The two things that Drager thought about throughout her writing process were failure and home. With failure, she focused on the connections between failures on a global level and smaller personal failures. Home was about the different levels of what home is considered and the kinship and belonging that is associated with the idea of home.
Together these things brought together a story that shows what is considered an unstable home does not mean the home is a failure.
Drager was born and raised in the Northwest Ohio area before moving away to earn her MFA at the University of Illinois and eventually her PhD from the University of Denver. Now she is an assistant English professor at the University of Utah specializing in creative writing and the fiction editor of the Dzanc West Branch. She is also apart of the mentorship program offered by Dzanc.
She has three other published works with Dzanc Books, The Sorrow Paper (2015), The Lost Daughter Collective (2017) and The Archive of Alternative Endings (2019). Drager has also published several short stories in magazines like “Blackbirds” which was published in the Fall 2023 issue of the Colorado Review.
Her books have won the Shirley Jackson Award, the John Gardener Fiction Prize and have been finalists in the Lambda Literary Awards. She is also a recipient of the 2020 NEA fellowship and the winner of the 2022 Bard Fiction Prize.

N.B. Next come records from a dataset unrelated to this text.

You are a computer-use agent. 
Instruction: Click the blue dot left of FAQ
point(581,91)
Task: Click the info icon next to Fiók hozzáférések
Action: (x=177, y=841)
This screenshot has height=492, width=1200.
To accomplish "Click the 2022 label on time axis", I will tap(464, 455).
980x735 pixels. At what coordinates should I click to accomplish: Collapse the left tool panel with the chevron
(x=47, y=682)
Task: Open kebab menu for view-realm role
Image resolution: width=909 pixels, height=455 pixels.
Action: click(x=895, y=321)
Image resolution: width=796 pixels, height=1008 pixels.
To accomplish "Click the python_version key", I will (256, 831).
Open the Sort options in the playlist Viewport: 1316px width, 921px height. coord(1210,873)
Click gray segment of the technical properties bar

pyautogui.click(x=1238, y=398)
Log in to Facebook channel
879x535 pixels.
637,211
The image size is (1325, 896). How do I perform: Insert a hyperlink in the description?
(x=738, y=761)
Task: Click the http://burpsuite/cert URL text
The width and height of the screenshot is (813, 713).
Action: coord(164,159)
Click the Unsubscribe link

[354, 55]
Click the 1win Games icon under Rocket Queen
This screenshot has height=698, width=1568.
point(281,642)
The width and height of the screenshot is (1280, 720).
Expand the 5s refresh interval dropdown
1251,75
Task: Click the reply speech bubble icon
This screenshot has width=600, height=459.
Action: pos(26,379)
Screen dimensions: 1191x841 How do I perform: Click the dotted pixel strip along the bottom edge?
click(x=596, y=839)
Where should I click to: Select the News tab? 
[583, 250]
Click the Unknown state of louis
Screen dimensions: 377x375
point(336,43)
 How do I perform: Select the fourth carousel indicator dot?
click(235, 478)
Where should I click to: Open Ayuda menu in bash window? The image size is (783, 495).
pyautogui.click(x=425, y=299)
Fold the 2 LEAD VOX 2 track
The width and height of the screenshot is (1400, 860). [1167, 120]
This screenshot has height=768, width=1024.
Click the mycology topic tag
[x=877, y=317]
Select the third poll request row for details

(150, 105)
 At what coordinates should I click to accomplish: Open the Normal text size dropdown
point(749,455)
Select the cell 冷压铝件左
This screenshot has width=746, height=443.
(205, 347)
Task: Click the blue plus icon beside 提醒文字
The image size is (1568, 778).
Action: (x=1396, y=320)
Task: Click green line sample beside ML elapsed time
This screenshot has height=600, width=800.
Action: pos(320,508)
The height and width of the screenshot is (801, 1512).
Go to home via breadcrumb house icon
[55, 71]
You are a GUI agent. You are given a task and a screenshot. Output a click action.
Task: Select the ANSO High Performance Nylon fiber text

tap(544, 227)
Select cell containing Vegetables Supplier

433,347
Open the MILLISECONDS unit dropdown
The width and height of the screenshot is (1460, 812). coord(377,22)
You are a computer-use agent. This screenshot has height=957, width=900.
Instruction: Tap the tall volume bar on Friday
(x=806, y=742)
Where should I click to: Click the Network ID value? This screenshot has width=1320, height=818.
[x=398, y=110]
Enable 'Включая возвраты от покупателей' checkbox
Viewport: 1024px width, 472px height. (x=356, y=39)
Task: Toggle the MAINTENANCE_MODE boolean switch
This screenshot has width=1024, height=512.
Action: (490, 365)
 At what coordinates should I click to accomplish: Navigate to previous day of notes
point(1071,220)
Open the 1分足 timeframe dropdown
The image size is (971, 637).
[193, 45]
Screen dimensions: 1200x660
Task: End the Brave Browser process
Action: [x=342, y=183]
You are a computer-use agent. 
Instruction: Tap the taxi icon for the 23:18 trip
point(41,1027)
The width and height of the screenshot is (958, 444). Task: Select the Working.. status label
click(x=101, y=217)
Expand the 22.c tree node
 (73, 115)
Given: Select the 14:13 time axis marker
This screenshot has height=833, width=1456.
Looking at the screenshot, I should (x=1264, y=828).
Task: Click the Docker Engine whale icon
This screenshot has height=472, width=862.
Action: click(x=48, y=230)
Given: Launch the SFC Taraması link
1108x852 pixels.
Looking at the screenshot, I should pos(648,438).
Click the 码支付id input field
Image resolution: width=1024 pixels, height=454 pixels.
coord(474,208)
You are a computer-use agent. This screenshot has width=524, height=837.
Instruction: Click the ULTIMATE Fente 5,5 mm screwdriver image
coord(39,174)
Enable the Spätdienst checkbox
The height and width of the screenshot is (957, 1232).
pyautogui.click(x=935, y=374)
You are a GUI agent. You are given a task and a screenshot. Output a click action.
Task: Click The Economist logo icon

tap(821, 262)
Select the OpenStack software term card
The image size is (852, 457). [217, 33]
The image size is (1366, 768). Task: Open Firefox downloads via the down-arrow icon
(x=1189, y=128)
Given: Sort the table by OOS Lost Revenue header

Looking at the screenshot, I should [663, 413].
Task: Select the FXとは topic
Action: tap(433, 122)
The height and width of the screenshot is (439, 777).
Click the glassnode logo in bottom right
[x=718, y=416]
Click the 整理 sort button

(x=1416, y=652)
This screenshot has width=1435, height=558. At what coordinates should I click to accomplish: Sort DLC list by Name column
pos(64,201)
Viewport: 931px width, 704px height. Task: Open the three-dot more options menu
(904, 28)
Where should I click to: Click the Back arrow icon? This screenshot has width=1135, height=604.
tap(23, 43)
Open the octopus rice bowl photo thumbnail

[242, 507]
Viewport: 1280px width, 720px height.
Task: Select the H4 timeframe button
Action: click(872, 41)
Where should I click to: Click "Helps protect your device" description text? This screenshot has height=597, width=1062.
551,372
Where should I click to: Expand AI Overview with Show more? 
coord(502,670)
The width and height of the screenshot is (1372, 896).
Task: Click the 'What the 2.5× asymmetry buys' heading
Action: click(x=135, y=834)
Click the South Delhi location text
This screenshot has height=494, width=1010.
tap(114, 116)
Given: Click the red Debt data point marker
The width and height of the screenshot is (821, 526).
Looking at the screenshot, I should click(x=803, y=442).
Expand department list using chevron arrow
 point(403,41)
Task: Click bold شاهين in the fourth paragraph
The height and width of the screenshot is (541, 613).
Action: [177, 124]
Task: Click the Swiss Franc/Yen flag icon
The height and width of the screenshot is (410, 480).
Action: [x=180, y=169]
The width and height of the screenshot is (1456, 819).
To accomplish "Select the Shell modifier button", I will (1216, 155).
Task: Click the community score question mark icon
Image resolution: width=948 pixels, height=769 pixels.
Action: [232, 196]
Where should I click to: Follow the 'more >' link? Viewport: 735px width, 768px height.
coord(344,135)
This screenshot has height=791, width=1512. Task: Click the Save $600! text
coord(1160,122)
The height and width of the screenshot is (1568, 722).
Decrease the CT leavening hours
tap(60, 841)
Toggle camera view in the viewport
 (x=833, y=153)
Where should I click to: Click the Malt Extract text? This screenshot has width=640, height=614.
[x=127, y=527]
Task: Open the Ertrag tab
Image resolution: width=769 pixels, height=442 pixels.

Drager is known for creating speculative and metaphysical fiction that blends reality and fantasy seamlessly. Her work is perfect for fans of Jesse Ball, Helen Oyeyemi, Yoko Ogawa and Shirley Jackson.
Dzanc Books is a nonprofit publication company that started in 2006. The goal is to advance great writing and impact communities with activities like creative writing workshops and readings available throughout the country.
The book will be available Aug. 13 in paperback or preorder now on the Dzanc Books website for $17.95.